(Data supplied begins)

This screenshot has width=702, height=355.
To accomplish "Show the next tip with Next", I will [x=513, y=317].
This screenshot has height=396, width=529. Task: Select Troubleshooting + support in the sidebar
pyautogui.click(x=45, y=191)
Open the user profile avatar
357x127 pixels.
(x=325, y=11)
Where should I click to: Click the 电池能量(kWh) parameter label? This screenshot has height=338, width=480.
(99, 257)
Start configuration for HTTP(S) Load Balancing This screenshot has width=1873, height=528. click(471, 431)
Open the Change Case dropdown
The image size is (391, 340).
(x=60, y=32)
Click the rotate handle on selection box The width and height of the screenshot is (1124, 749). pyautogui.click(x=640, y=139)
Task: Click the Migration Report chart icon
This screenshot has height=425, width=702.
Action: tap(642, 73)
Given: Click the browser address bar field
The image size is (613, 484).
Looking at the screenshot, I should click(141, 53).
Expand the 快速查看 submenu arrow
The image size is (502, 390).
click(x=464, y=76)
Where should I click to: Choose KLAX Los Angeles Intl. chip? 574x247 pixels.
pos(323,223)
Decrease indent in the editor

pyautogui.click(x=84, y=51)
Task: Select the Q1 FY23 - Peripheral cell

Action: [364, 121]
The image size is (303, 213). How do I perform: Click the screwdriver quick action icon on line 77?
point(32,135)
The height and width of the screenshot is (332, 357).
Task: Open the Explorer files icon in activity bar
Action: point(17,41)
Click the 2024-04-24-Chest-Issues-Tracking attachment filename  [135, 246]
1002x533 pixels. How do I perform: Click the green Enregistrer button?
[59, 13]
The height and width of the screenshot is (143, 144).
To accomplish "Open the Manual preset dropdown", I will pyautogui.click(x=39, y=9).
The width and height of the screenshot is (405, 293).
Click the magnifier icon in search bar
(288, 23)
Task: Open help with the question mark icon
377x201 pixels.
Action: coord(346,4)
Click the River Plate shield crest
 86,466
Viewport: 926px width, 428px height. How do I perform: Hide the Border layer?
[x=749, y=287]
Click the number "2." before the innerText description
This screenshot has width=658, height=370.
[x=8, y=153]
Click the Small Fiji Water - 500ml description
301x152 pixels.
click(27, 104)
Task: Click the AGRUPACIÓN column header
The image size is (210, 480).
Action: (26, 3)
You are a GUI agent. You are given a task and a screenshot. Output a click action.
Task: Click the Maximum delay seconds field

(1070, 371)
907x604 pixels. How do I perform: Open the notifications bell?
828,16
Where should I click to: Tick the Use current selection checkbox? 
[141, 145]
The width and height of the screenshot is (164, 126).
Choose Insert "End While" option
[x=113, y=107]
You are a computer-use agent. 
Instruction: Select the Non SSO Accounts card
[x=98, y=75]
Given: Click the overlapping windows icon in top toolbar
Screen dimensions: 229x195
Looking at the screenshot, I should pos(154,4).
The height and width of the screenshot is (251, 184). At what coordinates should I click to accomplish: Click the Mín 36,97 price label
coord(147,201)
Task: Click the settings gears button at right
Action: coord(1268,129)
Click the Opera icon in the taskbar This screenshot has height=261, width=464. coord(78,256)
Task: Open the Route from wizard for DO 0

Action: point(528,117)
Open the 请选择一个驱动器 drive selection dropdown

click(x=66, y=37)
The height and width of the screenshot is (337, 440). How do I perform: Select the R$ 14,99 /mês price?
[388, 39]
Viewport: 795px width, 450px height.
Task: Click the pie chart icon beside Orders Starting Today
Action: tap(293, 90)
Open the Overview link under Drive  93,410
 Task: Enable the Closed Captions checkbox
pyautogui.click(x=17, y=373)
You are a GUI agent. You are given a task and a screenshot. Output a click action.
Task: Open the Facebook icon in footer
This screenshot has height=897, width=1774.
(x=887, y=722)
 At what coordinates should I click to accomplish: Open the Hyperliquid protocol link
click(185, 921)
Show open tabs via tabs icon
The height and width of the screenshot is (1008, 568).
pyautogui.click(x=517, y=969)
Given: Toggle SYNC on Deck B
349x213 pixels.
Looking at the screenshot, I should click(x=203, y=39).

(Data supplied ends)

#### [Exercise instructions]
The response must contain every line from the listing above in which the string "will" appears.

#### [Task solution]
To accomplish "Show the next tip with Next", I will [x=513, y=317].
To accomplish "Open the Manual preset dropdown", I will pyautogui.click(x=39, y=9).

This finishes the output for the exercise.